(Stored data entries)

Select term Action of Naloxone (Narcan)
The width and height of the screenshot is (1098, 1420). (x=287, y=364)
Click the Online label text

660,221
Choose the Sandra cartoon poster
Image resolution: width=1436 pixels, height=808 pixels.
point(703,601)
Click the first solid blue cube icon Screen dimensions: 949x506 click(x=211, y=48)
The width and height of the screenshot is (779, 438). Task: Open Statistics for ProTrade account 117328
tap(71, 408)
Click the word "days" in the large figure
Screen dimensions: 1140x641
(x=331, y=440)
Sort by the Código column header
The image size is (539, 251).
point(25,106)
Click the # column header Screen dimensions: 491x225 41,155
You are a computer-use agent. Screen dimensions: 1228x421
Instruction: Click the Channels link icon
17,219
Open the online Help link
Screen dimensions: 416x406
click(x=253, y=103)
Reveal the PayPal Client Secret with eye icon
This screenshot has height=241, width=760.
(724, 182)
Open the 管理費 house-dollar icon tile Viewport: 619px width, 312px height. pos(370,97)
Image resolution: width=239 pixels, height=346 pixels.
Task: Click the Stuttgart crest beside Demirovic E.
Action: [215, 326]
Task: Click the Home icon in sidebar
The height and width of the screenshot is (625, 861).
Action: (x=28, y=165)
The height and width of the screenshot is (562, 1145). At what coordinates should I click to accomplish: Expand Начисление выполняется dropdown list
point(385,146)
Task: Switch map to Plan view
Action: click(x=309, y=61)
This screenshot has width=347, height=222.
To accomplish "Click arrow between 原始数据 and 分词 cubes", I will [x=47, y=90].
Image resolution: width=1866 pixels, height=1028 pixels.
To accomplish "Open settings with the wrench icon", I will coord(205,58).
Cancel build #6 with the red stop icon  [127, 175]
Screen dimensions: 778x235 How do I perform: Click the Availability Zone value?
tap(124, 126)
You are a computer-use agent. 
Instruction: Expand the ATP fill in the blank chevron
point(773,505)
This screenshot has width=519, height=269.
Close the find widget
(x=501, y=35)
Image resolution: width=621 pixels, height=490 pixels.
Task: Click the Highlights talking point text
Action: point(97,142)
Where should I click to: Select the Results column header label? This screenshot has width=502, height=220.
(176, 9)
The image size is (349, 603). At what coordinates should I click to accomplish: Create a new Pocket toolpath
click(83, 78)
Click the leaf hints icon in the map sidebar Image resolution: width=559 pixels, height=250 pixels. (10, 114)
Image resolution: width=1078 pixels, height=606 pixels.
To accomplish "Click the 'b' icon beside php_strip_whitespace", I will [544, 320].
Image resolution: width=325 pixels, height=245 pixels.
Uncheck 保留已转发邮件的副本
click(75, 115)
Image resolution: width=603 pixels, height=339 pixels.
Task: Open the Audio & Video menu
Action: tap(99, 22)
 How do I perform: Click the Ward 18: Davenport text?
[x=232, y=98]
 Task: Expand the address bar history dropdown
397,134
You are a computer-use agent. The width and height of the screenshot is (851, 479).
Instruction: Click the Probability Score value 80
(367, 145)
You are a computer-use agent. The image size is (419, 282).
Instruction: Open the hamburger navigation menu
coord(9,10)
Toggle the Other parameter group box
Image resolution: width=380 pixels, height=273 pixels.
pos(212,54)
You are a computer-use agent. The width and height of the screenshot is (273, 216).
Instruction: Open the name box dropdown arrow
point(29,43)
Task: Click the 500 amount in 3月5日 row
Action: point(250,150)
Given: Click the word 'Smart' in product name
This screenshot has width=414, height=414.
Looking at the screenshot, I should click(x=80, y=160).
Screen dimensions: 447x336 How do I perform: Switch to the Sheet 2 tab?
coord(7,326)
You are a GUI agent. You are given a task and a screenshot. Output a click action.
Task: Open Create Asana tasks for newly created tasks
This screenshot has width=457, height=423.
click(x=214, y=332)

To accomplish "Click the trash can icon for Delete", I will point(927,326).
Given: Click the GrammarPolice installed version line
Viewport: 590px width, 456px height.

- [How to complete this task]
Output the data exactly, in full.

- [Output of the task]
Select term Action of Naloxone (Narcan)
The width and height of the screenshot is (1098, 1420). (x=287, y=364)
Click the Online label text

660,221
Choose the Sandra cartoon poster
Image resolution: width=1436 pixels, height=808 pixels.
point(703,601)
Click the first solid blue cube icon Screen dimensions: 949x506 click(x=211, y=48)
The width and height of the screenshot is (779, 438). Task: Open Statistics for ProTrade account 117328
tap(71, 408)
Click the word "days" in the large figure
Screen dimensions: 1140x641
(x=331, y=440)
Sort by the Código column header
The image size is (539, 251).
point(25,106)
Click the # column header Screen dimensions: 491x225 41,155
You are a computer-use agent. Screen dimensions: 1228x421
Instruction: Click the Channels link icon
17,219
Open the online Help link
Screen dimensions: 416x406
click(x=253, y=103)
Reveal the PayPal Client Secret with eye icon
This screenshot has height=241, width=760.
(724, 182)
Open the 管理費 house-dollar icon tile Viewport: 619px width, 312px height. pos(370,97)
Image resolution: width=239 pixels, height=346 pixels.
Task: Click the Stuttgart crest beside Demirovic E.
Action: [215, 326]
Task: Click the Home icon in sidebar
The height and width of the screenshot is (625, 861).
Action: (x=28, y=165)
The height and width of the screenshot is (562, 1145). At what coordinates should I click to accomplish: Expand Начисление выполняется dropdown list
point(385,146)
Task: Switch map to Plan view
Action: click(x=309, y=61)
This screenshot has width=347, height=222.
To accomplish "Click arrow between 原始数据 and 分词 cubes", I will [x=47, y=90].
Image resolution: width=1866 pixels, height=1028 pixels.
To accomplish "Open settings with the wrench icon", I will coord(205,58).
Cancel build #6 with the red stop icon  [127, 175]
Screen dimensions: 778x235 How do I perform: Click the Availability Zone value?
tap(124, 126)
You are a computer-use agent. 
Instruction: Expand the ATP fill in the blank chevron
point(773,505)
This screenshot has width=519, height=269.
Close the find widget
(x=501, y=35)
Image resolution: width=621 pixels, height=490 pixels.
Task: Click the Highlights talking point text
Action: point(97,142)
Where should I click to: Select the Results column header label? This screenshot has width=502, height=220.
(176, 9)
The image size is (349, 603). At what coordinates should I click to accomplish: Create a new Pocket toolpath
click(83, 78)
Click the leaf hints icon in the map sidebar Image resolution: width=559 pixels, height=250 pixels. (10, 114)
Image resolution: width=1078 pixels, height=606 pixels.
To accomplish "Click the 'b' icon beside php_strip_whitespace", I will [544, 320].
Image resolution: width=325 pixels, height=245 pixels.
Uncheck 保留已转发邮件的副本
click(75, 115)
Image resolution: width=603 pixels, height=339 pixels.
Task: Open the Audio & Video menu
Action: tap(99, 22)
 How do I perform: Click the Ward 18: Davenport text?
[x=232, y=98]
 Task: Expand the address bar history dropdown
397,134
You are a computer-use agent. The width and height of the screenshot is (851, 479).
Instruction: Click the Probability Score value 80
(367, 145)
You are a computer-use agent. The image size is (419, 282).
Instruction: Open the hamburger navigation menu
coord(9,10)
Toggle the Other parameter group box
Image resolution: width=380 pixels, height=273 pixels.
pos(212,54)
You are a computer-use agent. The width and height of the screenshot is (273, 216).
Instruction: Open the name box dropdown arrow
point(29,43)
Task: Click the 500 amount in 3月5日 row
Action: point(250,150)
Given: Click the word 'Smart' in product name
This screenshot has width=414, height=414.
Looking at the screenshot, I should click(x=80, y=160).
Screen dimensions: 447x336 How do I perform: Switch to the Sheet 2 tab?
coord(7,326)
You are a GUI agent. You are given a task and a screenshot. Output a click action.
Task: Open Create Asana tasks for newly created tasks
This screenshot has width=457, height=423.
click(x=214, y=332)

To accomplish "Click the trash can icon for Delete", I will point(927,326).
Given: Click the GrammarPolice installed version line
Viewport: 590px width, 456px height.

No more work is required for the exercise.